• _Dataset excerpts_:
▼
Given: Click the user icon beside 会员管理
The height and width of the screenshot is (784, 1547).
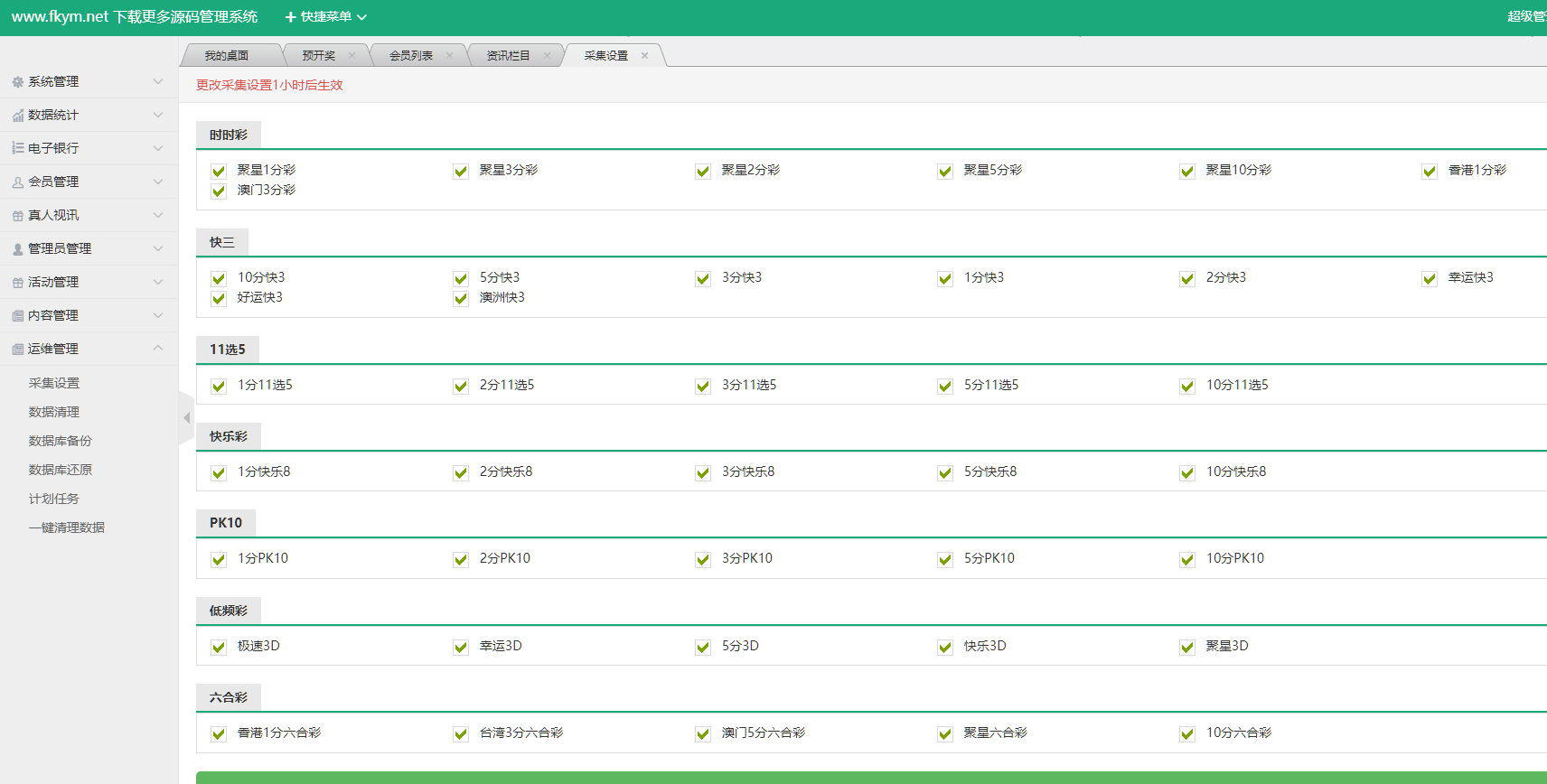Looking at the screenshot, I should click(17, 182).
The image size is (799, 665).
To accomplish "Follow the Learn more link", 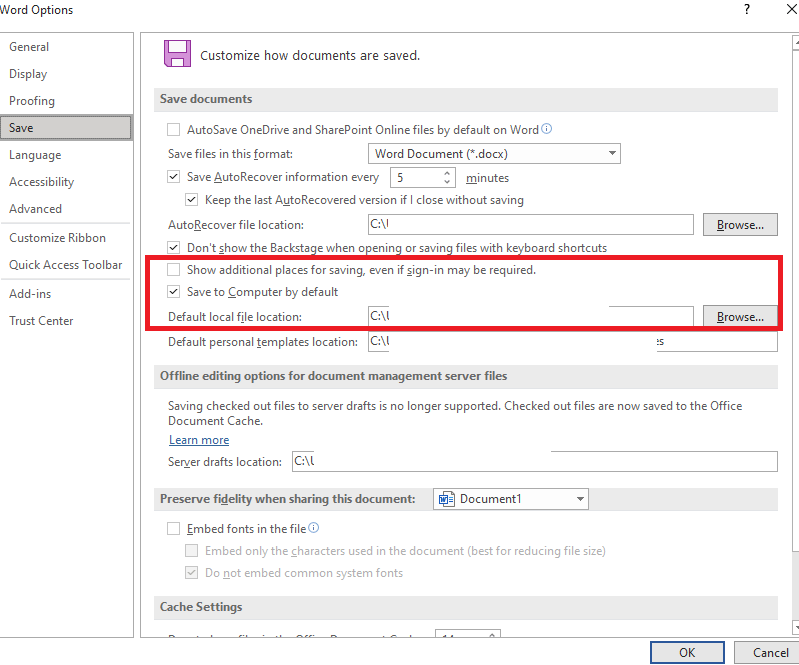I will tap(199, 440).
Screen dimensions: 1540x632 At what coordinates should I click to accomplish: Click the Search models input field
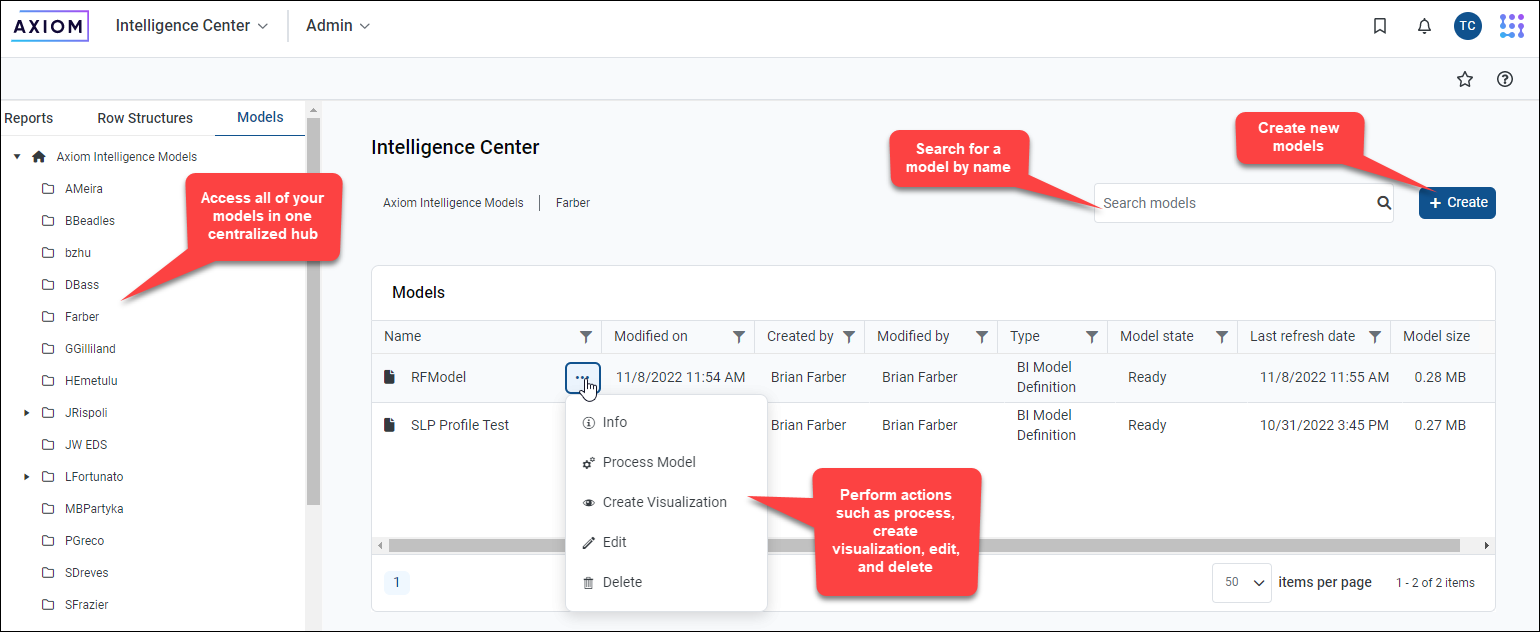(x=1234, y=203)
▲
• _Work instructions_: In the records above, find the line containing "Screen dimensions: 1540x632", then write out exactly that line and every later one through the last, omitting pictures.

• _Answer to the problem_:
Screen dimensions: 1540x632 At what coordinates should I click to accomplish: Click the Search models input field
(x=1234, y=203)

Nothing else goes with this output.